▸ What you will do: For this exercise, copy all the data exactly and include none of the pictures.

▸ Data for analysis:
<<<<

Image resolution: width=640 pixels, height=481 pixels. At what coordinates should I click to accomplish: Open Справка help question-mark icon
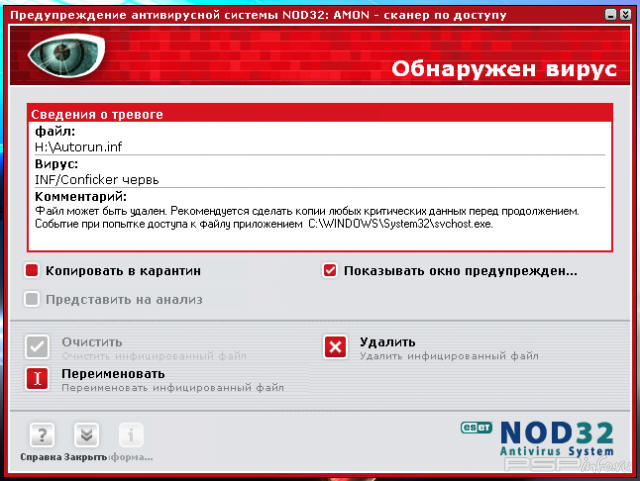click(42, 436)
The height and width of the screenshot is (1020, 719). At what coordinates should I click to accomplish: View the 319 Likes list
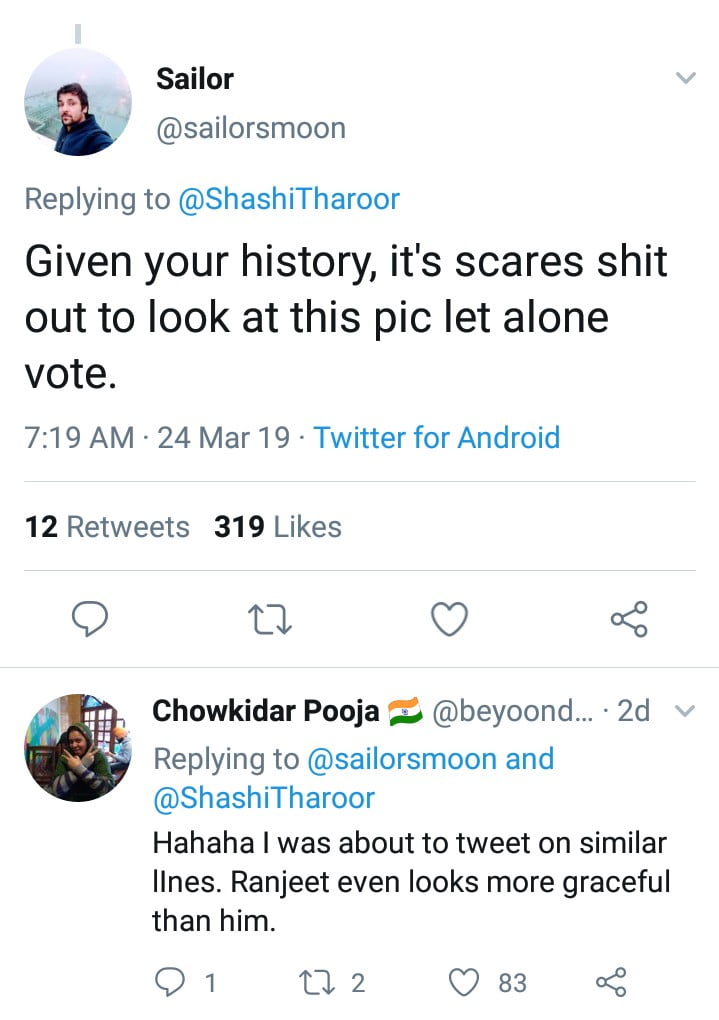278,527
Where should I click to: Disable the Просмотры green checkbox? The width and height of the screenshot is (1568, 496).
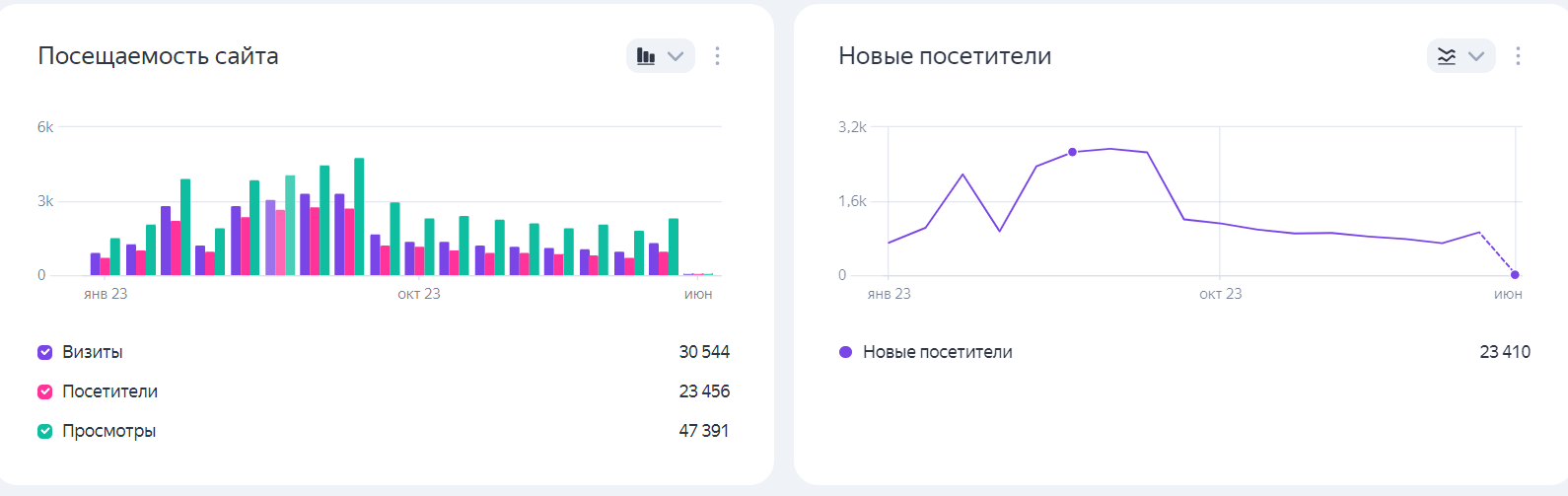click(x=45, y=431)
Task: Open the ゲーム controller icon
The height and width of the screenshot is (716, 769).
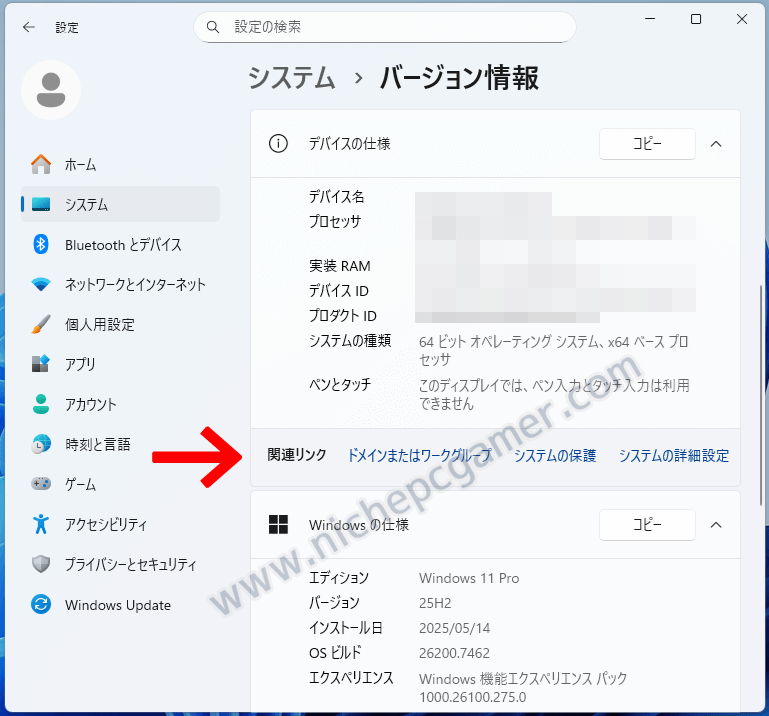Action: pos(41,484)
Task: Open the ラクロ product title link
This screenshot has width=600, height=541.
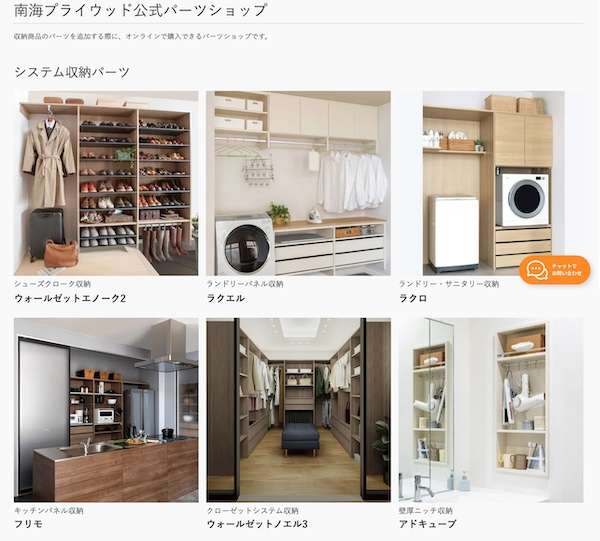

>>>>

▸ Result:
Image resolution: width=640 pixels, height=481 pixels. At what coordinates should I click to accomplish: Open Справка help question-mark icon
click(42, 436)
The height and width of the screenshot is (1020, 719). At what coordinates should I click to accomplish: View the 319 Likes list
278,527
Where should I click to: Disable the Просмотры green checkbox? The width and height of the screenshot is (1568, 496).
click(x=45, y=431)
Task: Open the ゲーム controller icon
The height and width of the screenshot is (716, 769).
Action: pos(41,484)
Task: Open the ラクロ product title link
This screenshot has width=600, height=541.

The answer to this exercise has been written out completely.